--- Material for this task ---

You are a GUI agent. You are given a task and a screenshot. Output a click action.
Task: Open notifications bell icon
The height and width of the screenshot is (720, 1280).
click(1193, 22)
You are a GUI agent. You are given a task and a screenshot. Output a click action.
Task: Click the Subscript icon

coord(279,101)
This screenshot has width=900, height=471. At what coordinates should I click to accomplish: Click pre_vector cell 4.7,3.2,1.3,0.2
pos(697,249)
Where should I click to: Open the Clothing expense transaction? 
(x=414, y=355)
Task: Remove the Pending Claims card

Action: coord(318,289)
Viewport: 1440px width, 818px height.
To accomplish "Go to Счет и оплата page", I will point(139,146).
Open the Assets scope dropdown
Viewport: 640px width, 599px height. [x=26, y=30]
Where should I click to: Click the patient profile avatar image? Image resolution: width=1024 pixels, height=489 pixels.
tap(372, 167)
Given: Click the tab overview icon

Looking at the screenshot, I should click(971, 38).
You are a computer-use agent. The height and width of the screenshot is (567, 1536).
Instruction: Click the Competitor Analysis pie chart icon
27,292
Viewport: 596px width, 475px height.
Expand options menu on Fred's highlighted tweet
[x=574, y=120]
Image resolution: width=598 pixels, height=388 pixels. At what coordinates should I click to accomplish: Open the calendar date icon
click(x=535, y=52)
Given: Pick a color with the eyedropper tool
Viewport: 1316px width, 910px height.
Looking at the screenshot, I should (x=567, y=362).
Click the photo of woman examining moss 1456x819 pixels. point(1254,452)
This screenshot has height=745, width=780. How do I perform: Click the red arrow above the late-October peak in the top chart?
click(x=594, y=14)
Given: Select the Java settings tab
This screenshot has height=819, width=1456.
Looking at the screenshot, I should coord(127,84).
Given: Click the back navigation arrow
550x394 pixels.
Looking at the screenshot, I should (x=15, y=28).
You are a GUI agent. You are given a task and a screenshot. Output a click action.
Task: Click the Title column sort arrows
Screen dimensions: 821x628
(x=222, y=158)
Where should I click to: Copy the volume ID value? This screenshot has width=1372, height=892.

---

What this task involves » Copy out all of the material above again, word for word, with the answers included.

Written response »
You are a GUI agent. You are given a task and a screenshot. Output a click action.
Task: Open notifications bell icon
The height and width of the screenshot is (720, 1280).
click(1193, 22)
You are a GUI agent. You are given a task and a screenshot. Output a click action.
Task: Click the Subscript icon

coord(279,101)
This screenshot has width=900, height=471. At what coordinates should I click to accomplish: Click pre_vector cell 4.7,3.2,1.3,0.2
pos(697,249)
Where should I click to: Open the Clothing expense transaction? 
(x=414, y=355)
Task: Remove the Pending Claims card

Action: coord(318,289)
Viewport: 1440px width, 818px height.
To accomplish "Go to Счет и оплата page", I will point(139,146).
Open the Assets scope dropdown
Viewport: 640px width, 599px height. [x=26, y=30]
Where should I click to: Click the patient profile avatar image? Image resolution: width=1024 pixels, height=489 pixels.
tap(372, 167)
Given: Click the tab overview icon

Looking at the screenshot, I should click(971, 38).
You are a computer-use agent. The height and width of the screenshot is (567, 1536).
Instruction: Click the Competitor Analysis pie chart icon
27,292
Viewport: 596px width, 475px height.
Expand options menu on Fred's highlighted tweet
[x=574, y=120]
Image resolution: width=598 pixels, height=388 pixels. At what coordinates should I click to accomplish: Open the calendar date icon
click(x=535, y=52)
Given: Pick a color with the eyedropper tool
Viewport: 1316px width, 910px height.
Looking at the screenshot, I should (x=567, y=362).
Click the photo of woman examining moss 1456x819 pixels. point(1254,452)
This screenshot has height=745, width=780. How do I perform: Click the red arrow above the late-October peak in the top chart?
click(x=594, y=14)
Given: Select the Java settings tab
This screenshot has height=819, width=1456.
Looking at the screenshot, I should coord(127,84).
Given: Click the back navigation arrow
550x394 pixels.
Looking at the screenshot, I should (x=15, y=28).
You are a GUI agent. You are given a task and a screenshot. Output a click action.
Task: Click the Title column sort arrows
Screen dimensions: 821x628
(x=222, y=158)
Where should I click to: Copy the volume ID value? This screenshot has width=1372, height=892.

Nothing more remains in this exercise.